To qualify for early intervention services, a child must be from 0-3 years of age. They must also present with a 33% delay {percentage subject to change} (as per standardized testing) in one developmental area of functioning (e.g., speech and language) or a 25% {percentage subject to change} delay in two or more developmental areas of functioning (e.g., cognitive and social emotional) in order to be picked up for therapy by an early intervention agency in your area. Even if children do qualify for speech services they may be placed on a waiting list if the agency is a very busy one or if they experience a shortage of speech language pathologists at that particular time.
In the school setting in order for the child (pre-K and up) to receive speech and language services they must be classified. This involves creating a “label” which translates into an “explanation” for the child’s speech and language difficulty. The severity of speech and language delay as well as overall functioning of the child will typically determine the “type of classification” the child will receive (e.g., in NJ if the child has a speech and language deficit only they may be classified as “Communication Impaired”). Unfortunately the vast majority of school districts require for the child to have a specific classification in order to be eligible for speech language therapy or any other special education services. Of course, during the course of therapy the child can be reclassified or even declassified depending on their progress and gains. However, some parents may not be happy with their child receiving a negative academic label due to a concern on how that label will affect their child’s future academic opportunities. As a result they may seek private therapy in order to keep their options open.
There are also many instances when the child may not be eligible for therapy services despite the display of an obvious speech and language deficits on their part. For example, their deficit may not be “great enough” to qualify them for services. In other instances, the child might qualify for services but the frequency may not be satisfactory to the parent (the child might get only one group therapy session and the parent feels they need 2 or 3 individual sessions).
As a result of the above, many parents often choose to pursue the services of a private speech and language therapist in order to either set up treatment or to supplement their child’s existing therapy sessions.

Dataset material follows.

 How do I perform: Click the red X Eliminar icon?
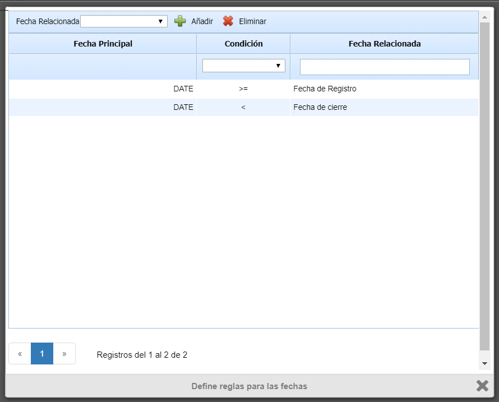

Many of them choose to do it because supplemental therapy can often reduce the time children spend in treatment.
However, when families seek supplemental services from their health plan, they often discover that the majority of private health plans will not pay for the exact same services that are provided in early intervention or school settings. That is because unlike other therapies (e.g. physical therapy), whose sessions may be completely covered by your insurance, speech therapy is a whole other ball game. Consequently, below are some explanations of what speech therapy services your insurance may actually cover.
Assessment Coverage
Typically, parents don’t usually seek out speech language pathologists before consulting with other relevant professionals such as pediatricians. In the majority of cases it is usually the pediatrician who gives a referral for speech therapy services or at least for a speech language assessment.

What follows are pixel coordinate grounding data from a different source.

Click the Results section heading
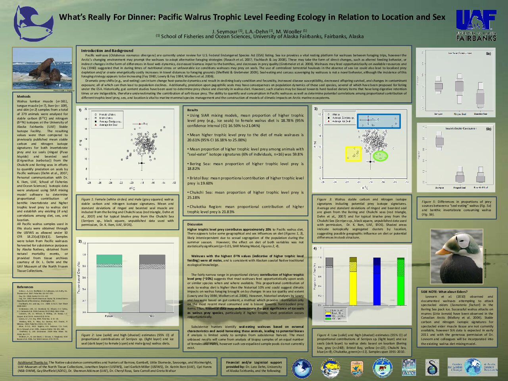 192,110
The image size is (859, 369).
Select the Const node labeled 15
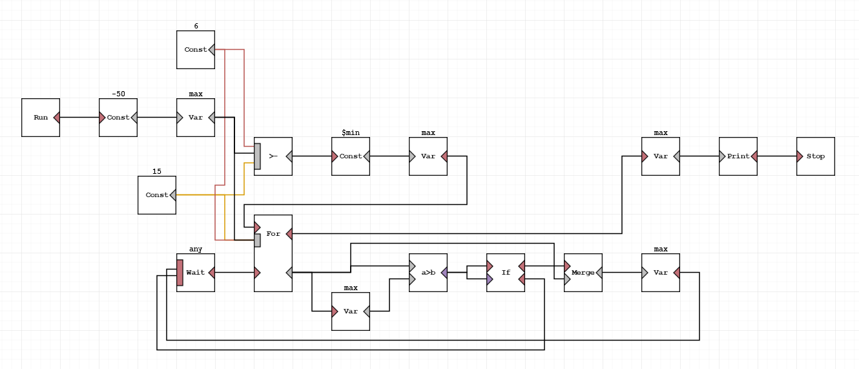pyautogui.click(x=156, y=195)
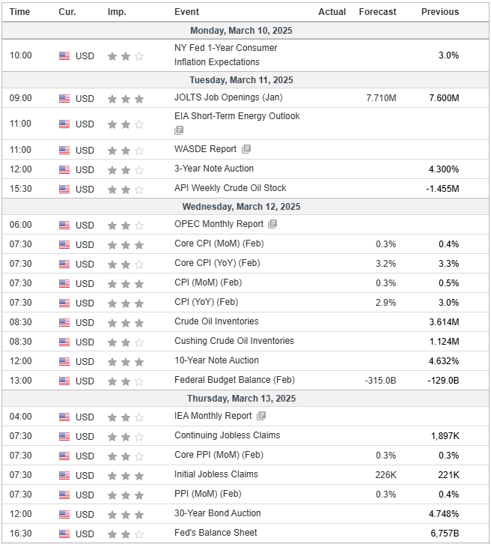Click importance stars for 30-Year Bond Auction
This screenshot has height=544, width=491.
pyautogui.click(x=126, y=515)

It is important to note that most insurance policies will cover (partially or completely) initial speech and language evaluations even if the speech therapist is out of network. The first step is to call your insurance company and ask them what documentation is required to get assessment coverage. Here, depending on your insurance company, responses might vary. Some insurance companies require a written prescription from the doctor coupled with the precertification interview with the treating speech therapist. Typically the utilization management section of the insurance company deals with the precertification interview. After precertification takes place, make sure to ask your insurance representative regarding the coverage for the out of network therapists. Please note that many private practitioners don’t accept insurance. They will instead provide you with a letter for your insurance company, containing the necessary diagnosis and treatment codes, incurred fees as well as a brief description of services provided, and will expect you to apply for reimbursement on your own.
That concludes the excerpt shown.